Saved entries
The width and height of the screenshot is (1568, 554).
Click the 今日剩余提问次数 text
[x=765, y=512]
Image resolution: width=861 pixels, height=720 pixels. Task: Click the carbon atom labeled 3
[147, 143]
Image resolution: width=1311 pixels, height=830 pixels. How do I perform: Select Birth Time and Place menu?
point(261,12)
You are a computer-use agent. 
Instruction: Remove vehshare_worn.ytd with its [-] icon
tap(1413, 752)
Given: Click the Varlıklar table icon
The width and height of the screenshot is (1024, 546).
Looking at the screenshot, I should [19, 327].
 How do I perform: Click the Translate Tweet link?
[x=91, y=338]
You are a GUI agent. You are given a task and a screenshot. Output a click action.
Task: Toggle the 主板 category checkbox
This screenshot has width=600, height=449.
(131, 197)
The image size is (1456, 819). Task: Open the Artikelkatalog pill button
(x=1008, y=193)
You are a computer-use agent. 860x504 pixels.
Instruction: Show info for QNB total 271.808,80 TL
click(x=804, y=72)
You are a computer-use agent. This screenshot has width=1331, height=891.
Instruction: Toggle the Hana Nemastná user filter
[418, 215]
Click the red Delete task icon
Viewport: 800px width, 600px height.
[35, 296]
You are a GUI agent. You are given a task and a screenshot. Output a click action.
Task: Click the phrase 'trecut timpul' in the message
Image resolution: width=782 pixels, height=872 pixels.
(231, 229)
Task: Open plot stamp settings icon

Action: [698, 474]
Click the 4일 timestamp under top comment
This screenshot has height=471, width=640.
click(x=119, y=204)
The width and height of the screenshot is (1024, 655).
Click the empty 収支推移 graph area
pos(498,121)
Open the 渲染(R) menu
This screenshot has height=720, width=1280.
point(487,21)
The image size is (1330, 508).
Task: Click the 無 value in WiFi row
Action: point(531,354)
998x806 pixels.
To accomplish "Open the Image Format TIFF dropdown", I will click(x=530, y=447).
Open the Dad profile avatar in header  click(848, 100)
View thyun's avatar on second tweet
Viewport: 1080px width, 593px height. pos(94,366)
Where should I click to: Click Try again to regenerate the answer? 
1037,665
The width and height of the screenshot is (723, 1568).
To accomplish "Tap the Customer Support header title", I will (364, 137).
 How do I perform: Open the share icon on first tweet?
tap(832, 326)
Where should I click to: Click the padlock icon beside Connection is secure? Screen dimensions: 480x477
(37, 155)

Work to be completed ::
Give back the lines of the data exactly as they are written, from the first line through the line containing "Task: Toggle the 主板 category checkbox".

Answer section ::
The width and height of the screenshot is (1568, 554).
Click the 今日剩余提问次数 text
[x=765, y=512]
Image resolution: width=861 pixels, height=720 pixels. Task: Click the carbon atom labeled 3
[147, 143]
Image resolution: width=1311 pixels, height=830 pixels. How do I perform: Select Birth Time and Place menu?
point(261,12)
You are a computer-use agent. 
Instruction: Remove vehshare_worn.ytd with its [-] icon
tap(1413, 752)
Given: Click the Varlıklar table icon
The width and height of the screenshot is (1024, 546).
Looking at the screenshot, I should [19, 327].
 How do I perform: Click the Translate Tweet link?
[x=91, y=338]
You are a GUI agent. You are given a task and a screenshot. Output a click action.
Task: Toggle the 主板 category checkbox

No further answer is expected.